Releasing poor quality products under the guise of the ‘MVP’ also fails to produce worthwhile data on customer behavior. All you get from a poor quality release is data on how customers react to being treated poorly. Those results are well-known: the customers leave for better products eventually. The key is to define what “viable” really means to your company.
Building a Tool That’s Effortless to Use
Personal finance is typically time-consuming. From 2007 until 2009, when Intuit acquired Mint, the majority of the personal finance software in the market was both expensive and feature-rich.
“A lot of people weren’t using personal finance software because it was too complicated. It was a lot of work. There’s a need for people to know how much money they have. We need to know how we’re spending it. We need to know if we’re keeping things under control. We set out to build something that was completely auto-play. ‘Turn it on and forget about it’ was the guiding principle there.”
The key insight the Mint product brought to the market was their real-time data importer. Rather than laboriously inputting information from different accounts, the software syncs with other bank accounts to pull them into a central place that made it easy to review them.
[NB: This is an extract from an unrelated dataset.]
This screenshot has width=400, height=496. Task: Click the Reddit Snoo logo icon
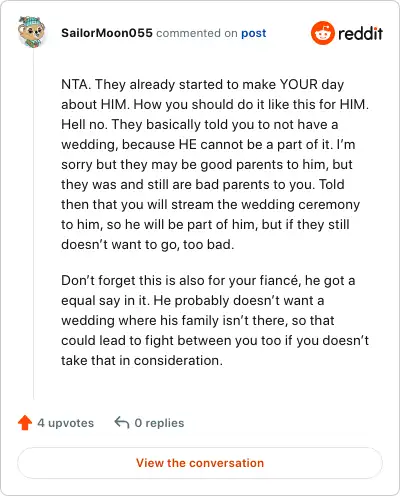tap(322, 33)
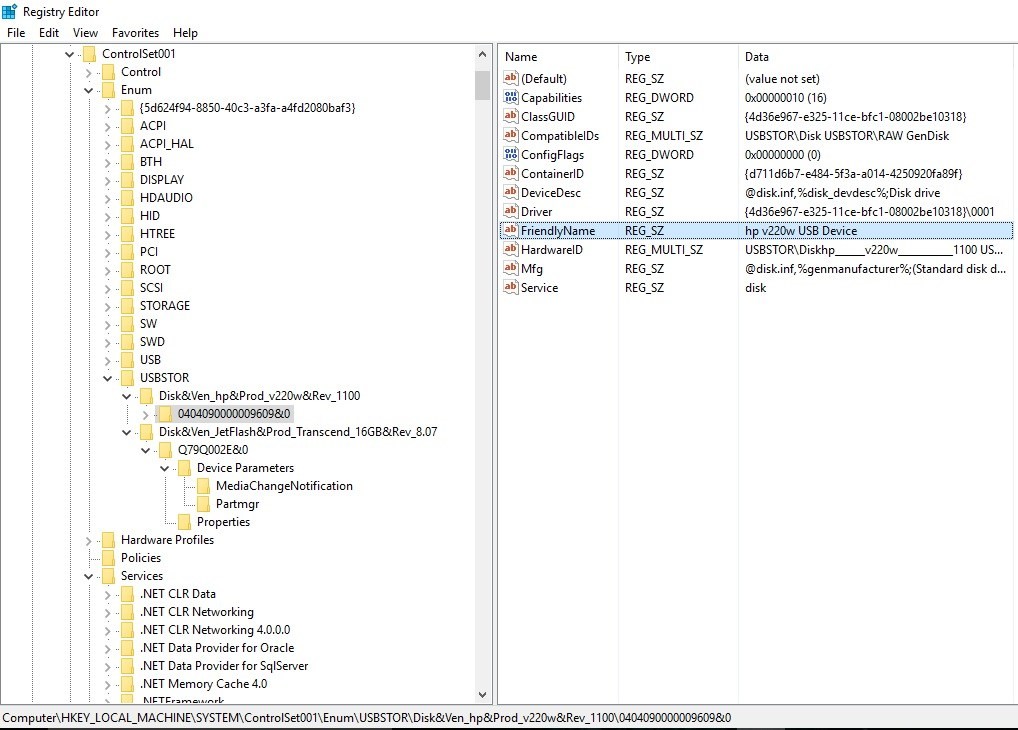Select the Partmgr key in tree

(x=237, y=504)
Instead of collecting receipts or reviewing credit card statements to check if you’re staying within a budget, the software does that automatically. While challenging to build, that product and design decision was transformative.
This is a core example of why design is more about creating tools that deliver massive value to the user versus just creating pretty pictures. It has to do with the gap between the work that users need to put in relative to the useful output that they get out of it. A jackhammer is a better-designed tool for breaking up asphalt than a ball-peen hammer for the same reason. Well-designed software operates on similar principles. Tools that require minimal effort to operate and that generate maximum output are designed well.
Resist the Siren Song of Feature Creep
What users say they want is often a dangerous temptation for startup teams. Few managers have ever been fired for listening to customers too much. But maybe they should. “Simplicity was paramount. We had customers asking for more features that would make the product more complicated. That was where we took it all in and then ultimately ignored it because we placed a premium on keeping it simple for the majority of people.
When the competition produces feature-rich products that cater to enthusiasts while alienating a larger market (that still has important work to do), it’s a solid strategy to go after the more casual users who need lighter tools to accomplish their goals. Adding new features always means new trade-offs in other areas. What some groups of vocal customers say they want isn’t always congruent with what they want, and can easily alienate others.